Kathy and I have also recently been to a couple of Neofuturist anniversary shows in December. It's something they do annually before they take a two week or so vacation from performing. We also attended The Very Neofuturist Christmas Carol, which was just brilliant. "Too Much Light..." is always fun, but I think their other shows are the best thing about frequenting the Neofuturarium. Their version of "A Christmas Carol" was more of a reflection of the way the story runs parallel to real lives and not a retelling of the story itself. Our NYE plans were also at the Neofuturarium. We attended their NYE party and performance of TMLMTBGB.

We've spent a lot of time in Andersonville lately, actually - we did most of our Christmas shopping there. The people at Kopi recognize us on the street now, too. It's pretty funny.

Christmas was nice. We actually celebrated Christmas Eve at Kathy's uncle's place, where we had dinner and exchanged gifts. Christmas Day it was just those of us who live here and Kathy's visiting cousin and we had dinner, then played board & card games.

I got a lot of really nice treats and treasures from everyone. My sister sent me a couple of hoodies, a Barnes & Noble gift card and a coffee mug with sample packs of coffee. Kathy gave me Mamma Mia! on DVD, exquisite chocolates from Bon Bon on Clark St., a wooden bookmark with Celtic designs. Her aunt gave me a gift card to Lush (woohoo!) and Kathy's brother and sister-in-law gave me this book, which is really cool. Her mom gave me great mittens (and Play-Doh and M&Ms - heh).

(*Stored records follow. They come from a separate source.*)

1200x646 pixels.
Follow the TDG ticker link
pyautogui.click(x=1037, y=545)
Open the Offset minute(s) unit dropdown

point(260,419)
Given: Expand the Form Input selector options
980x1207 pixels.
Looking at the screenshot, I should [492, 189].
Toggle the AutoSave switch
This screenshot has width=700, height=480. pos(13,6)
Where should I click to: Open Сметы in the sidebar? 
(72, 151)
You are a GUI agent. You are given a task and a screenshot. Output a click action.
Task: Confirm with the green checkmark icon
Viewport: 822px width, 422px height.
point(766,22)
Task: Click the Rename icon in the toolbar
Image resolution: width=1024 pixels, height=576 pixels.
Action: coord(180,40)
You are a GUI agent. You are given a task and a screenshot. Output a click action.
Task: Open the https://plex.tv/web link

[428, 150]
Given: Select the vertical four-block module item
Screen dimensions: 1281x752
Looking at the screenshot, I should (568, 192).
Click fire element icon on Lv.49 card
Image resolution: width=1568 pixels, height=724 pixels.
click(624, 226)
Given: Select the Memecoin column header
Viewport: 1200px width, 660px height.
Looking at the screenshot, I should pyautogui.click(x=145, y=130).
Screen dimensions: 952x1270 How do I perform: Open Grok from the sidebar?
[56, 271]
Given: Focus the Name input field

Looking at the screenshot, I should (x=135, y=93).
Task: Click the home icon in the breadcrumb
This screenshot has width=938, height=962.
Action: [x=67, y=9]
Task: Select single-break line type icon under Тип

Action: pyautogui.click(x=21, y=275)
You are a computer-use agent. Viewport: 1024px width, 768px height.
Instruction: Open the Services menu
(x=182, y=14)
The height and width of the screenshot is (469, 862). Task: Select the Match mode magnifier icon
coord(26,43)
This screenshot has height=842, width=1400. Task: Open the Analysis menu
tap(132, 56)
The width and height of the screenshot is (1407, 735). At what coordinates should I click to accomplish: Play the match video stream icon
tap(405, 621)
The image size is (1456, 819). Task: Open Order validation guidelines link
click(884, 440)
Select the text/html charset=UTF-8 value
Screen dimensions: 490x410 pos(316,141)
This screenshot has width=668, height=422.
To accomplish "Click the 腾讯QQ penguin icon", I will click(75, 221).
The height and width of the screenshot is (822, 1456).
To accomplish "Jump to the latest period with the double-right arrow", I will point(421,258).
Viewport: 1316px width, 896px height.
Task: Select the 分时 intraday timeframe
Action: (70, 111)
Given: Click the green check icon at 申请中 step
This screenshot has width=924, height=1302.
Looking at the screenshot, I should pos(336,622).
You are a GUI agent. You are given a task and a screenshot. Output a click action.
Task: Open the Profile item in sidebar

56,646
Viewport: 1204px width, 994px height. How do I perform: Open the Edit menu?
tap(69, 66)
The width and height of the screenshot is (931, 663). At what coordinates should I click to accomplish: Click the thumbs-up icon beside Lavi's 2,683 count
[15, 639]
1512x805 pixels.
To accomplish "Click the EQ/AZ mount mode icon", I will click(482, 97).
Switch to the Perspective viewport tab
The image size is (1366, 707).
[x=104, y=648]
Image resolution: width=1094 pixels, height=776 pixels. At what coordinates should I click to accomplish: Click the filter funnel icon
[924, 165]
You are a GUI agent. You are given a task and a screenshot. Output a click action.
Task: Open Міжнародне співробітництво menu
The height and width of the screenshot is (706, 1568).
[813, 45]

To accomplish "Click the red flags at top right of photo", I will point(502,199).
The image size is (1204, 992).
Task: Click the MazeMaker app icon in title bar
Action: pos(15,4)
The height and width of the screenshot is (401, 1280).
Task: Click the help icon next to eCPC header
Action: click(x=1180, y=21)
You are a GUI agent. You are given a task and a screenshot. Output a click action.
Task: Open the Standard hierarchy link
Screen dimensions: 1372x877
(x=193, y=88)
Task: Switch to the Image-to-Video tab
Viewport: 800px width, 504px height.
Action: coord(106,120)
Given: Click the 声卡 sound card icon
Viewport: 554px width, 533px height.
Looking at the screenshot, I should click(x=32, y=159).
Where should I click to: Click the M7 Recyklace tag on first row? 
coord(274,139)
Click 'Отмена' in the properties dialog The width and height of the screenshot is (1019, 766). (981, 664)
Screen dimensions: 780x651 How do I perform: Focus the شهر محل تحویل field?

It's hard to think of everything, but that's most of what we've been doing. In our downtime, we're always watching stuff, cleaning, making plans. Next weekend we're going to trivia night at St. Ed's again with Kathy's aunt and uncle. Last year our team won the prize - I can't remember how much it was now, but we split it amongst ourselves. We have the same people on our team this year, so we hope to do as well.